[What is being asked]:
Format the records from the start through the line containing "Screen dimensions: 981x599" as a two-column CSV with columns named text and answer. Use one row per record, put each value in a single quoted field with line breaks replaced by spaces, and leave out the pictures.

======== Record set ========

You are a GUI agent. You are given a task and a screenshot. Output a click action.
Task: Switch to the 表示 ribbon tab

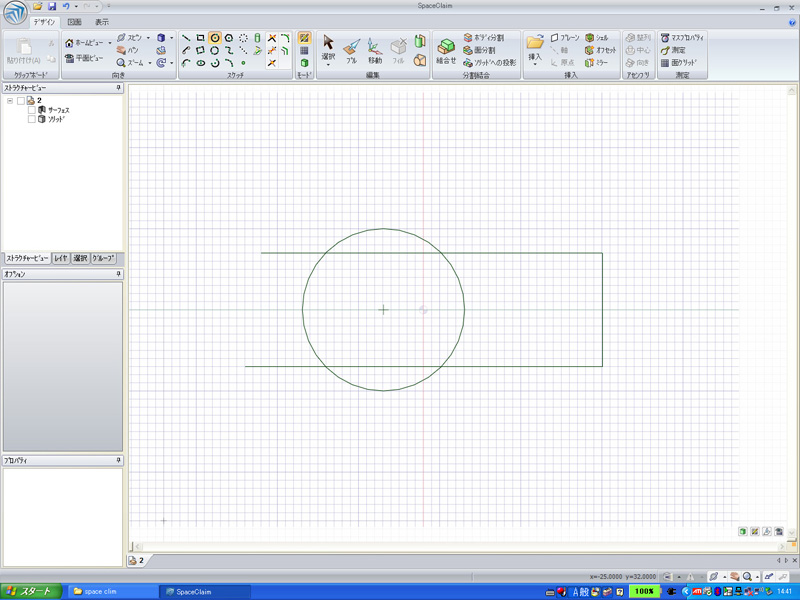pyautogui.click(x=102, y=21)
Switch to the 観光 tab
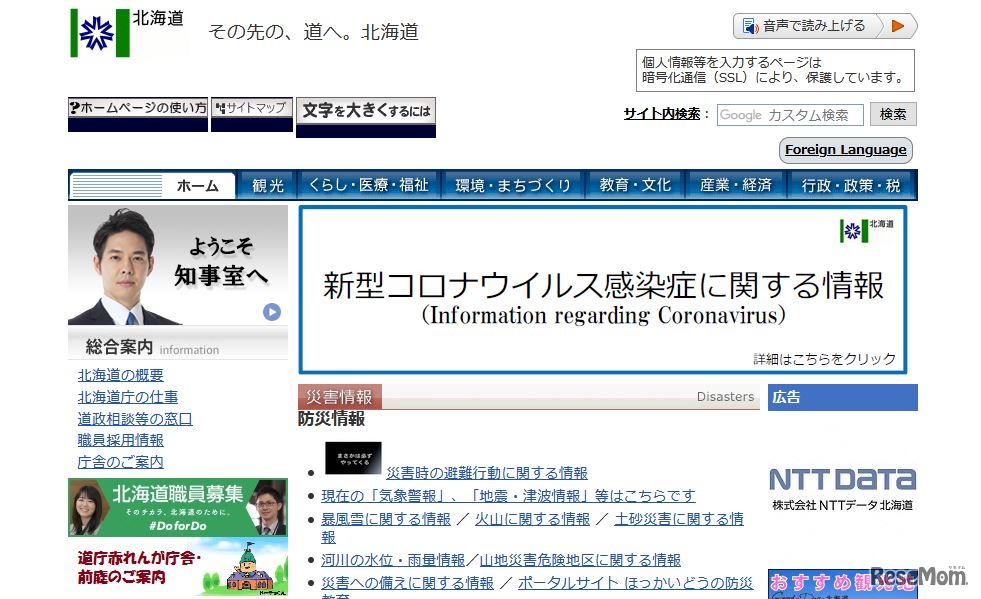Screen dimensions: 981x599 pyautogui.click(x=266, y=185)
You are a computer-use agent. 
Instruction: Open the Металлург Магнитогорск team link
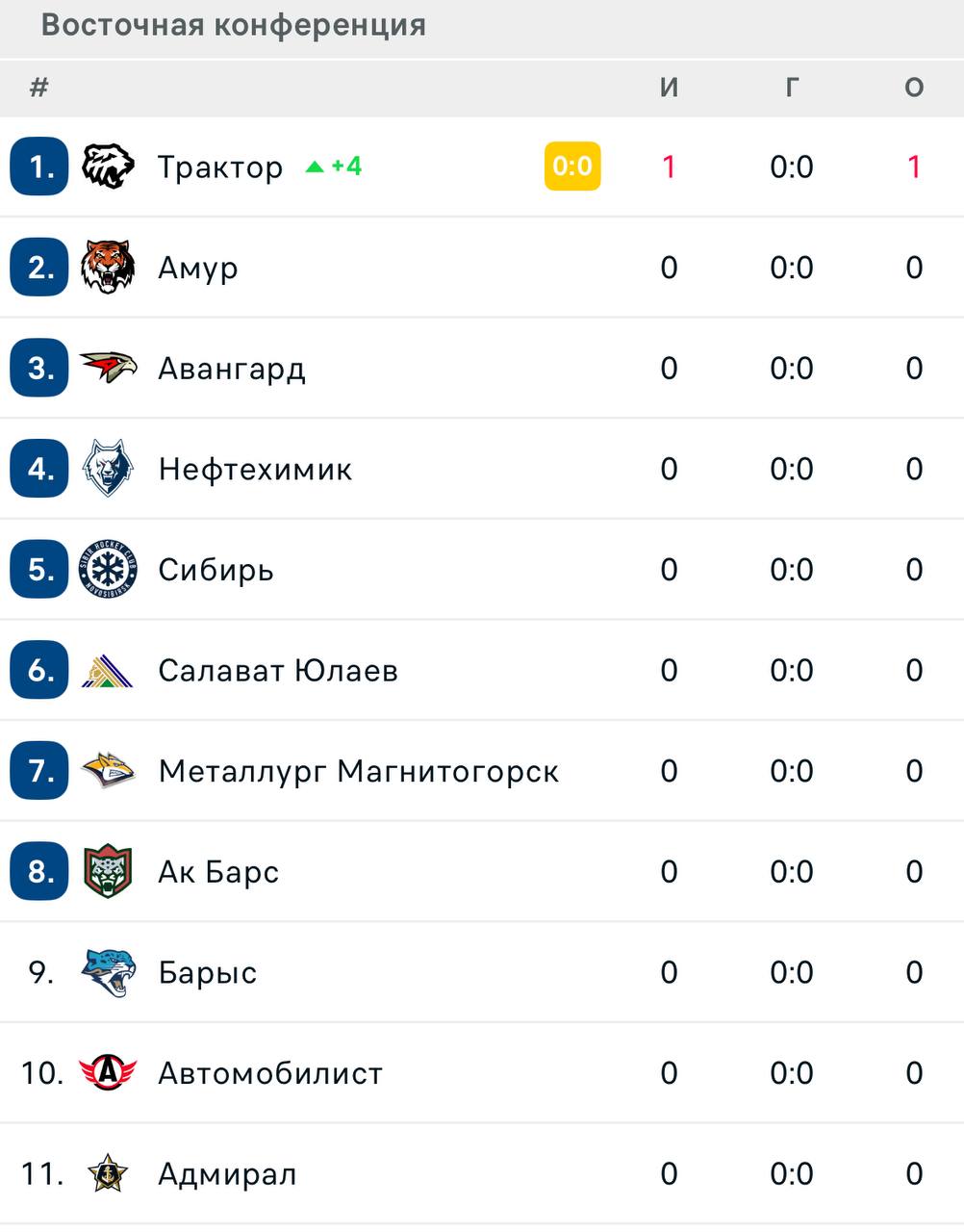359,772
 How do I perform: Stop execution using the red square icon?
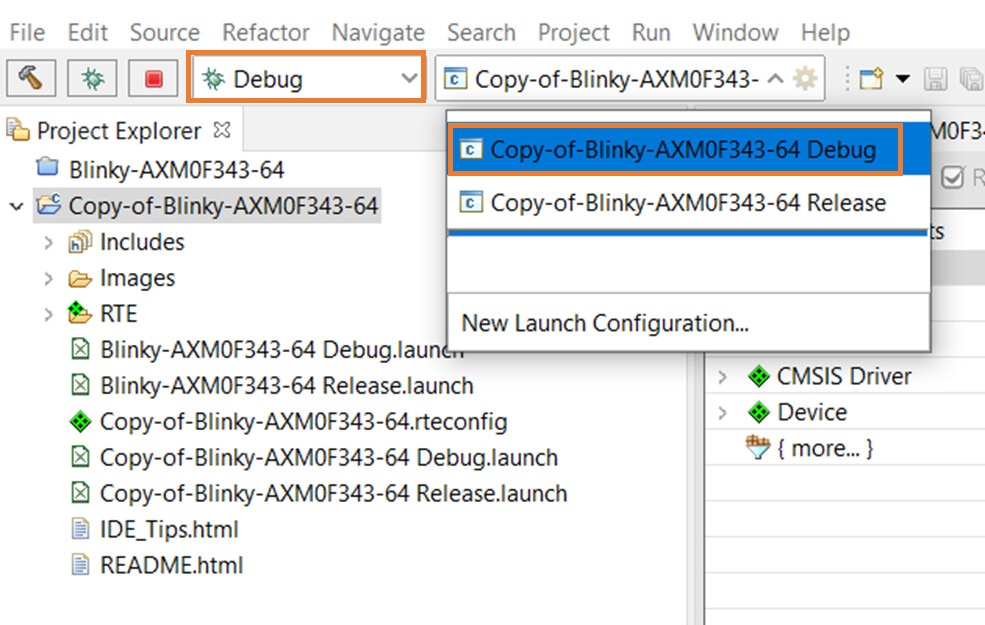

========

[Answer]:
text,answer
"You are a GUI agent. You are given a task and a screenshot. Output a click action. Task: Switch to the 表示 ribbon tab","pyautogui.click(x=102, y=21)"
"Switch to the 観光 tab","Screen dimensions: 981x599 pyautogui.click(x=266, y=185)"